Every time I pass through Leesburg, I think of the song The Lee's of Old Virginia from the musical 1776.


----------



## Joe33426 (Feb 22, 2015)

We drive the I-95 corridor from Boston to southeast Florida A LOT.  

I agree with prior posts that a one-night stay over is probably a good idea since you'll be dealing with the Boston, NYC, and Washington DC metro areas all in one day and that will be exhausting. 

If I were going to make this trip, I'd probably find a place in Fayetteville NC, which looks about 11.5 to 12 hours.  That's a long day in a car.  

I think I would leave at 5:30 a.m. from Boston so that I'd be driving through metro NYC around 10:00 a.m. and then driving through Washington DC area around 2 - 3 p.m. and getting to Fayetteville around 6 or 7 p.m.  Most of this driving will be during the daylight, which helps with staying awake and also for safety.

I'd get up the next morning, have a nice breakfast, get on the road by 9-10 a.m. and get to HHI around 2 or 3.
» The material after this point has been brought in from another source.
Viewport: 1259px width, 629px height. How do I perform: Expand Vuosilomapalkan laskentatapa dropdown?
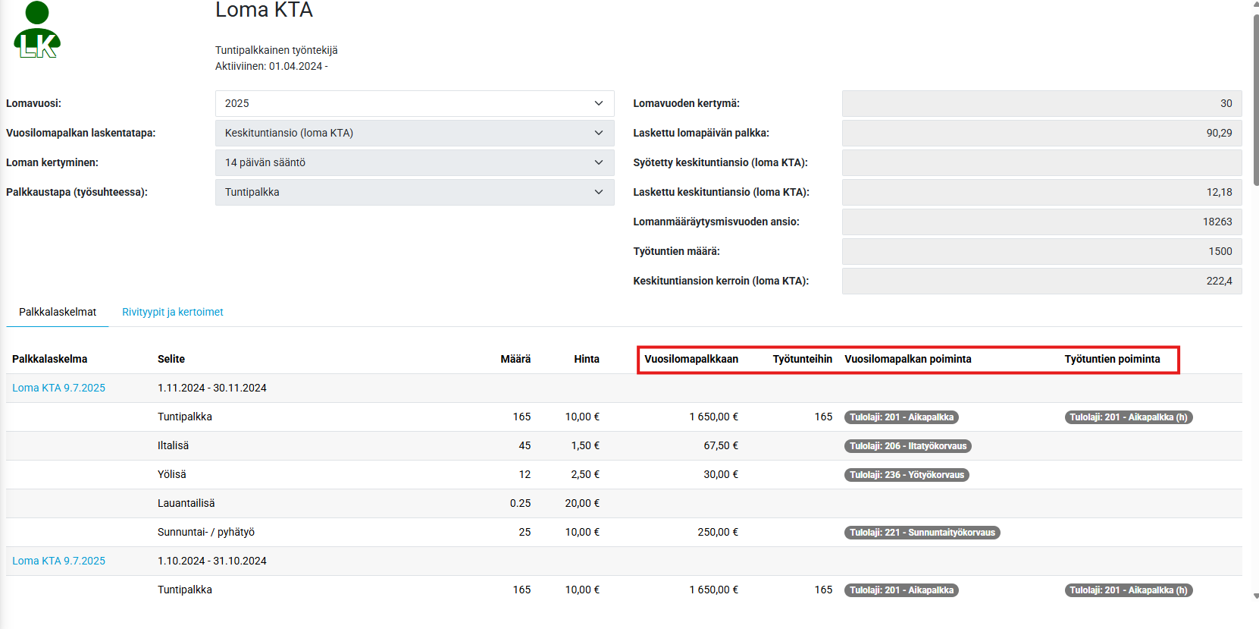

If your DH is insistent on doing this trip in one day (and it's possible) (we driven from Southeast Florida to NYC in 19+ hours several times without staying over night), then I would suggest:

- try to do as much of your driving in the daylight, so leaving at 11:00 p.m. is bad idea.  That's many many hours in the dark.

- try to minimize rest breaks and maximum each stop by getting gas, food, and bathroom break all in one stop.  We try to not stop every often (once every 3 or 4 hours).

- use highway rest areas whenever possible.  Sometimes those off highway stops can take a lot of time because the facilities are not immediately off the highway.  Sometimes when we get off the highway and the services aren't immediately visible, I'll jump right back on the highway.

- take turns driving even if you don't feel tried.  The spouse that isn't driving can get bored quickly and sharing driving will keep both spouses more alert.

- we pack a small cooler for drinks, sandwiches, and snacks which minimizes the need to stop for these items.  Stopping is your enemy....


----------



## theo (Feb 23, 2015)

*The checkered flag is ready...*



Ann-Marie said:


> We drove from Boston to South of Washington in 7 hours.



You should perhaps consider a career in NASCAR! That's at least 500 miles and by my math, an average of nearly 65 m.p.h., including time parked and immobile during fuel and pit stops. 

My late Dad (retired from several decades in State Police) used to take at least *9* hours to drive the 500 miles from the Boston outskirts to Lorton, Virginia, just south of Washington.
Then again, he always obeyed the speed limits.


----------



## BocaBoy (Mar 3, 2015)

We are leisure travelers.  I would take 3 full days days to make that drive!!!


----------